**Given request**
Turn the part of the items below that opens with the line containing "Given: Click the 60% result for CASHBACK" and closes with the line containing "The width and height of the screenshot is (992, 647)." into a JSON list of strings, one string per line, with blank lines skipped. Leave the pictures out of the answer.

**Input records**

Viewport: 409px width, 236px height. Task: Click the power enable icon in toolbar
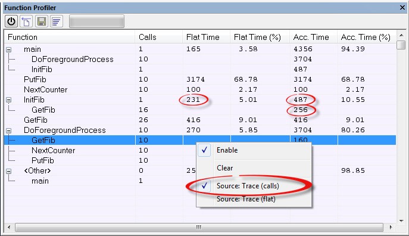coord(11,21)

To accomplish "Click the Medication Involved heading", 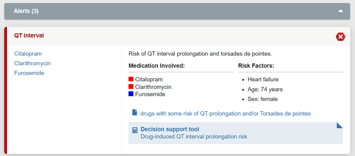I will pos(157,66).

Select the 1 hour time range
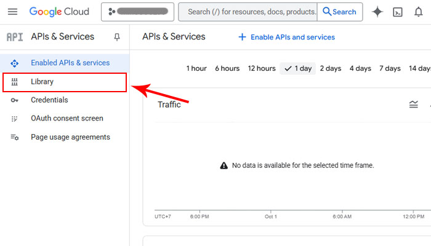(196, 68)
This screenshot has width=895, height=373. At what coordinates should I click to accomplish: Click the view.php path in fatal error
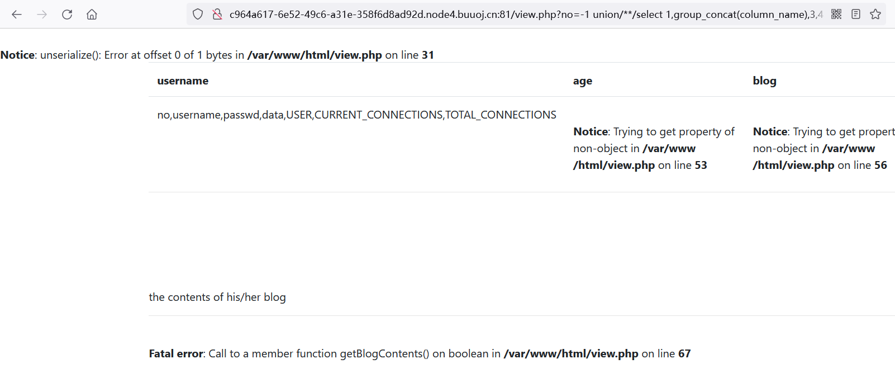click(x=570, y=354)
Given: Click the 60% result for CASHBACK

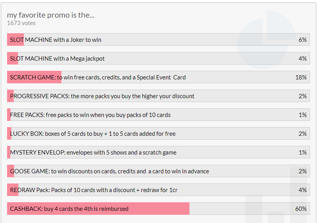Looking at the screenshot, I should point(301,209).
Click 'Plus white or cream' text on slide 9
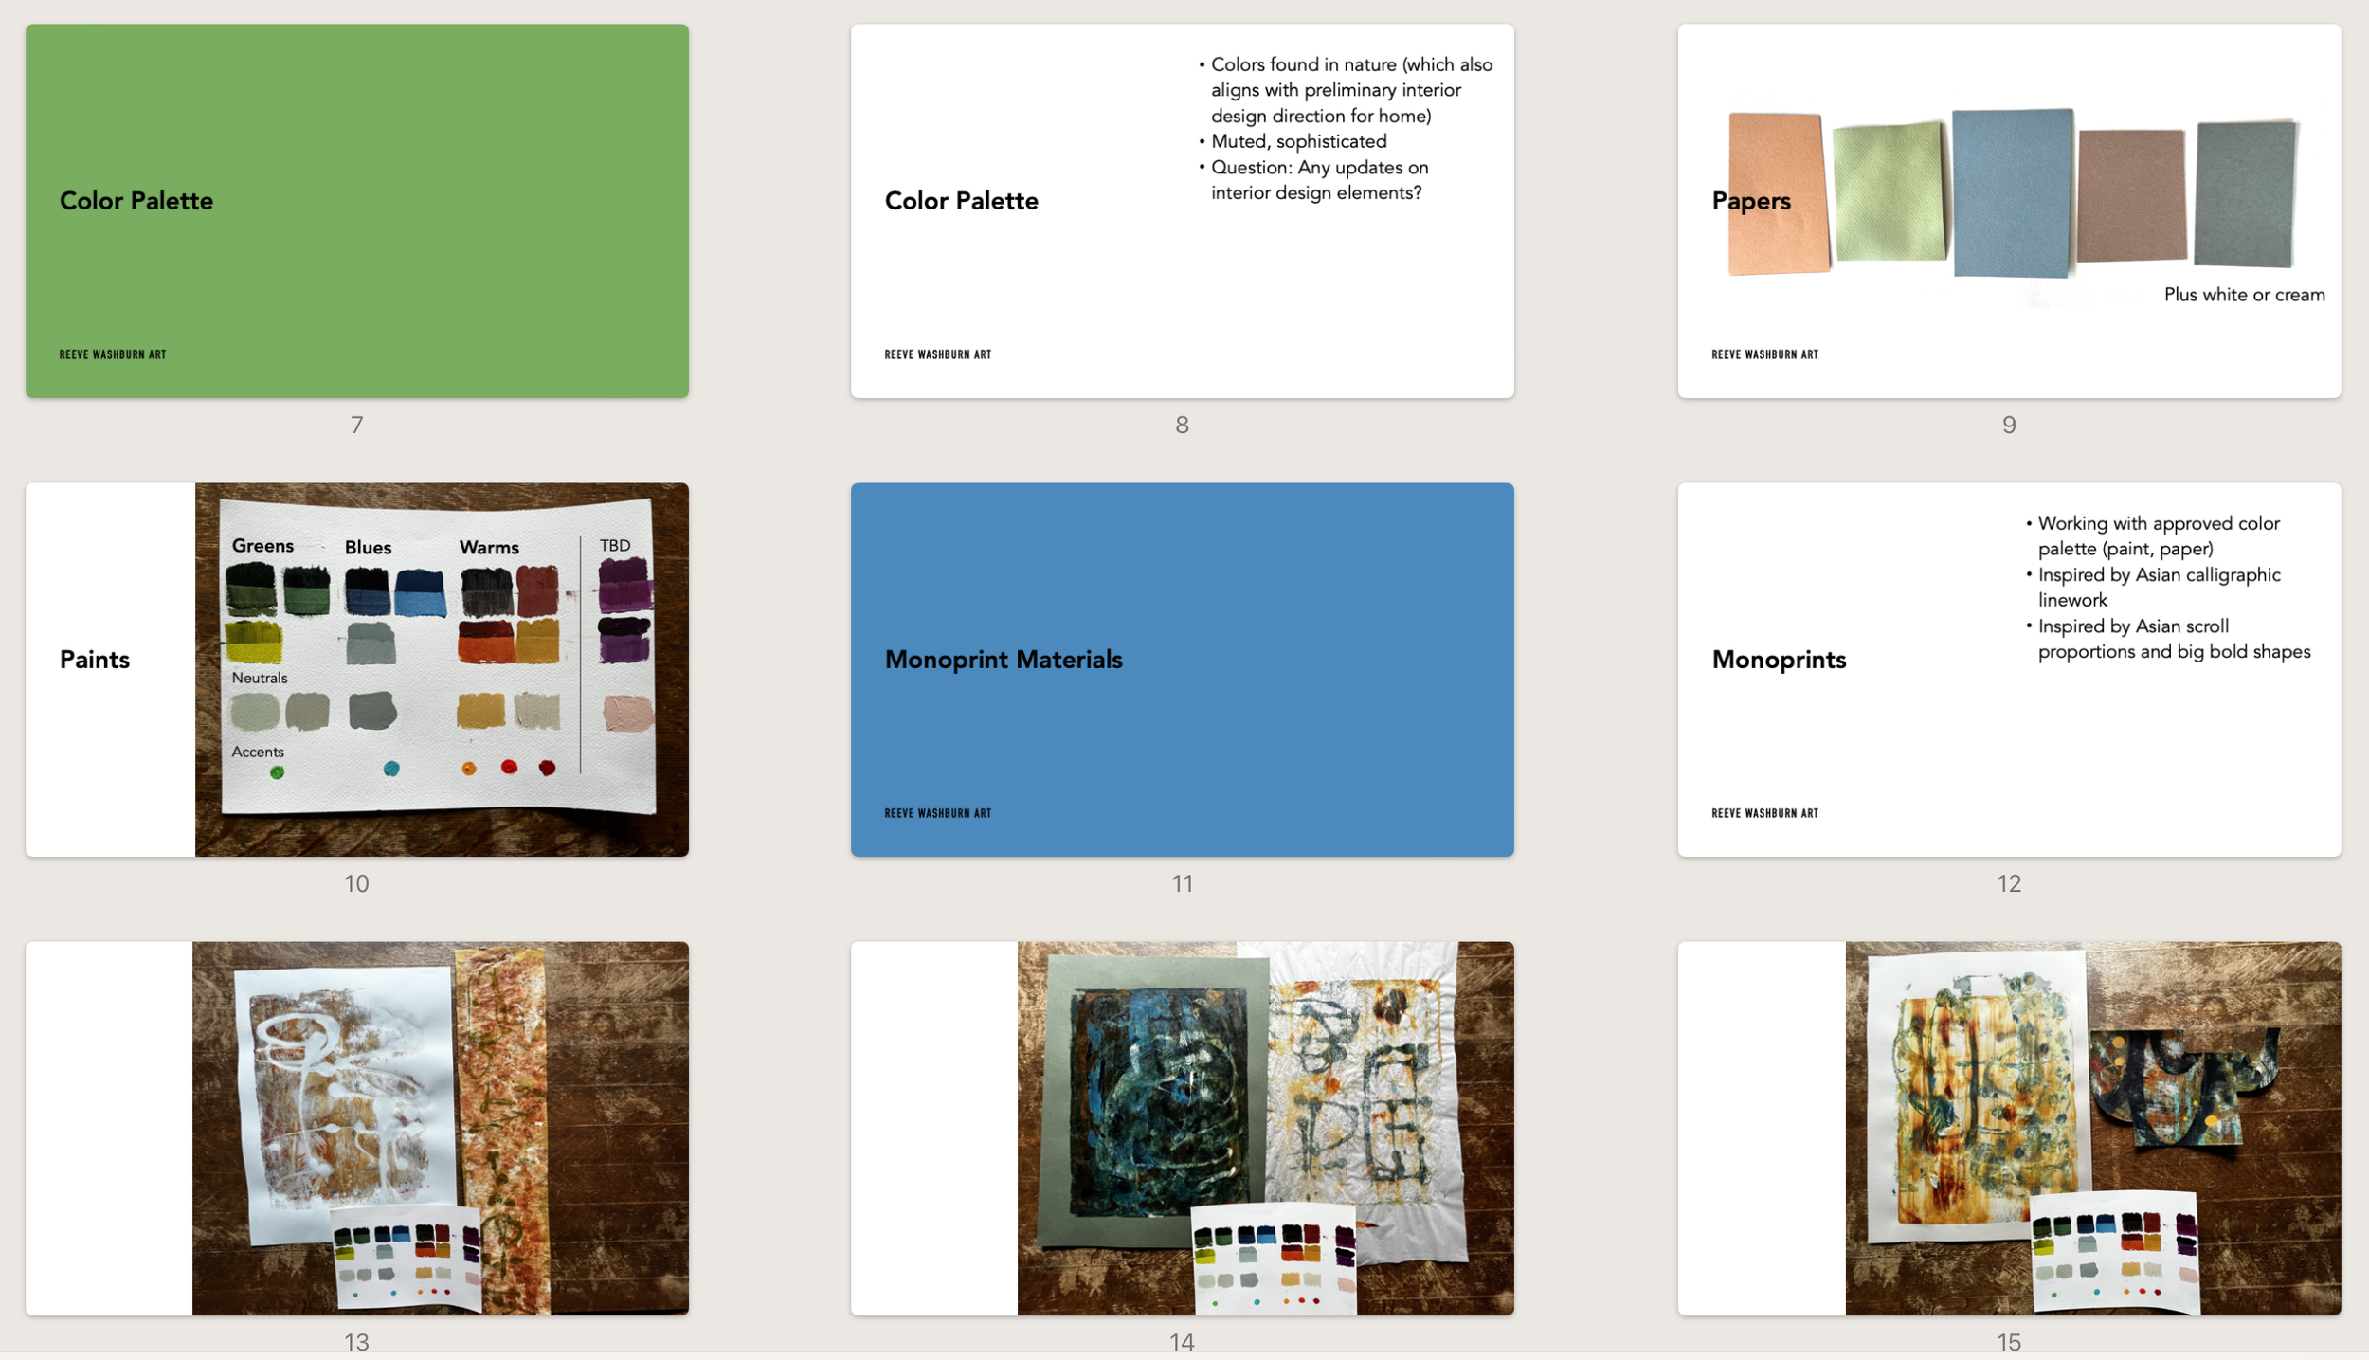This screenshot has height=1360, width=2369. pos(2243,295)
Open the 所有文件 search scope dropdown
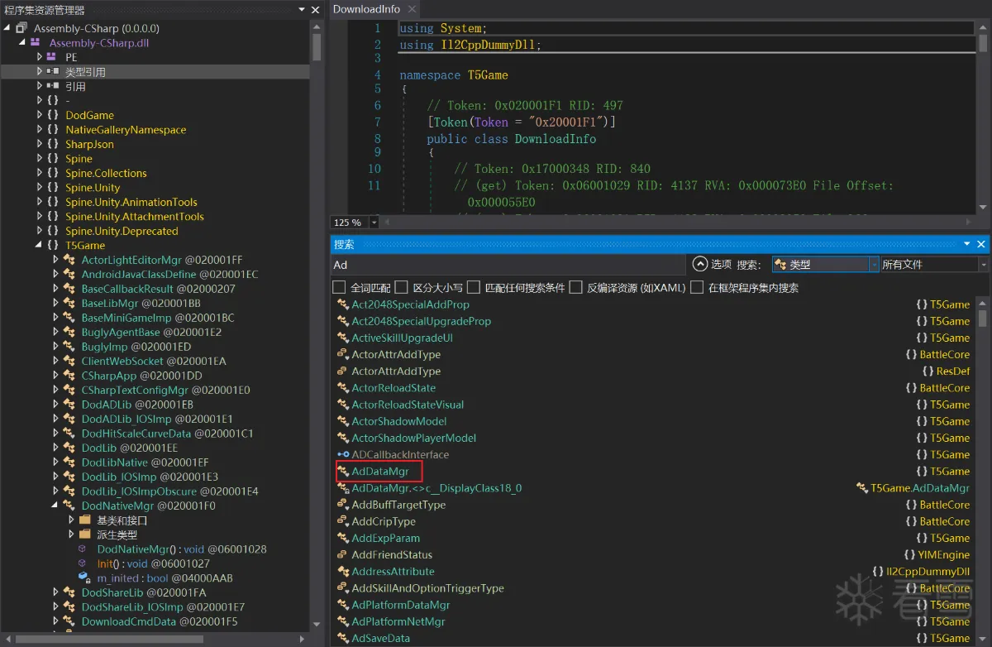The width and height of the screenshot is (992, 647). tap(934, 265)
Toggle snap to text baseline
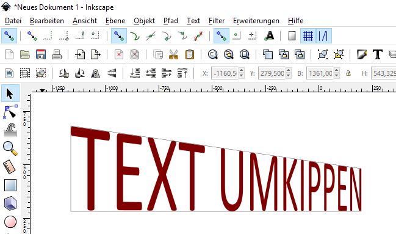Viewport: 396px width, 234px height. [x=269, y=36]
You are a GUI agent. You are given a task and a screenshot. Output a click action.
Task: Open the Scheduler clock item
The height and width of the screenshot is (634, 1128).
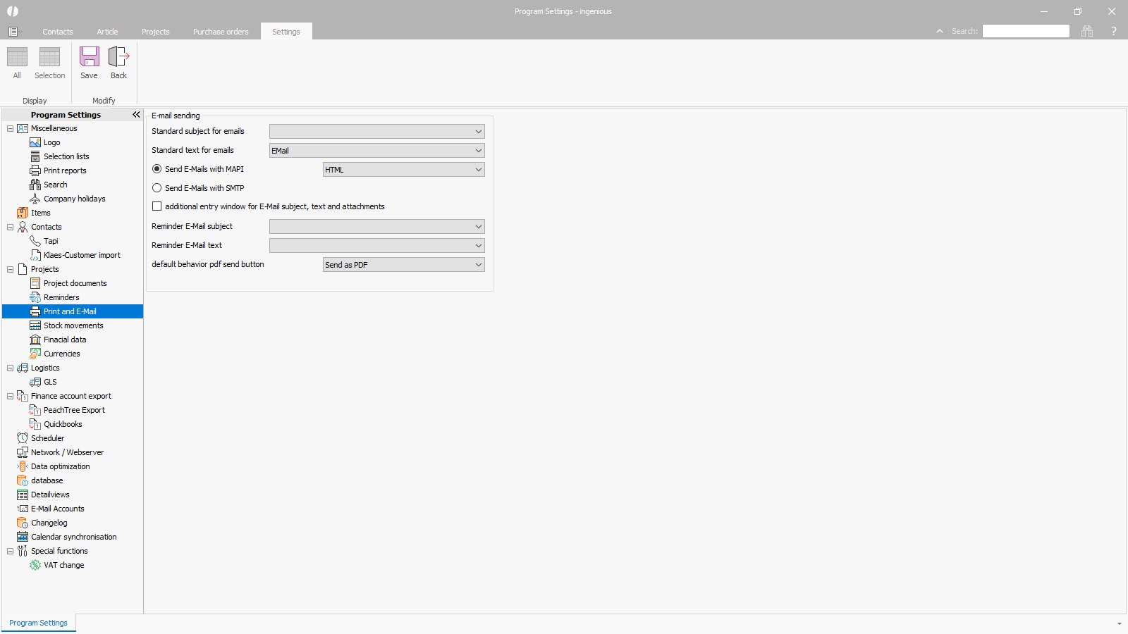click(47, 438)
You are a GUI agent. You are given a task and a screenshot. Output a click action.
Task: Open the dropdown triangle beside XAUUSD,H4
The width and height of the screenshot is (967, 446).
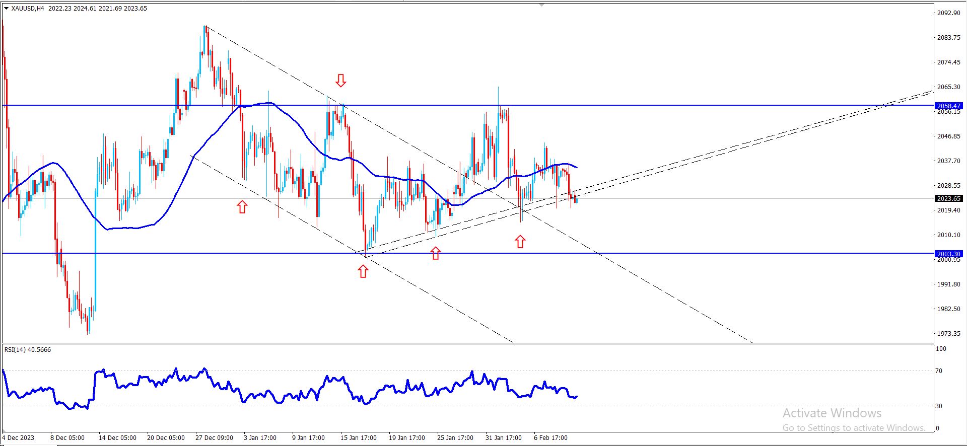[x=6, y=8]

**Solution**
[
  "Given: Click the 60% result for CASHBACK",
  "Looking at the screenshot, I should point(301,209).",
  "Click 'Plus white or cream' text on slide 9",
  "This screenshot has height=1360, width=2369. pos(2243,295)",
  "Open the 所有文件 search scope dropdown",
  "The width and height of the screenshot is (992, 647). tap(934, 265)"
]